On Thu, Oct 12, 2017 at 9:16 AM Eli Zaretskii <
eliz@gnu.org> wrote:
FWIW, I see no problem with the error message, we produce such error
messages in quite a few other places in fileio.c. The capitalization
seems okay, too.
OK, but it seems non-standard compared to error messages from Elisp land.
Shouldn't
(file-error Non-regular file Is a directory /home/kmodi/.emacs.d/foo)
look like:
file-error: Non-regular file: /home/kmodi/.emacs.d/foo is a directory
- Why those parentheses?
- Why are "N" and "I" capitalized in-between that "sentence".. error messages are usually sentences without ending in period, right?

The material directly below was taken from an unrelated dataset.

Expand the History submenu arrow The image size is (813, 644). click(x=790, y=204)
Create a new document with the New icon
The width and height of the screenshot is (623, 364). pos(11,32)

- Above instead looks like a list printed with 3 elements.
Also, the error is not-informative.. the user is trying to trash foo/ and knows that foo/ is a directory.. so how would
(file-error Non-regular file Is a directory /home/kmodi/.emacs.d/foo)
help?
As for lack of backtrace, that's because the error comes from a C
primitive.
For the lack of better understanding, isn't it possible to set the "severity" of certain messages to be of Error status (or something like that), so that a backtrace automatically analogous to what I get on my above-mentioned debug-on-message setting?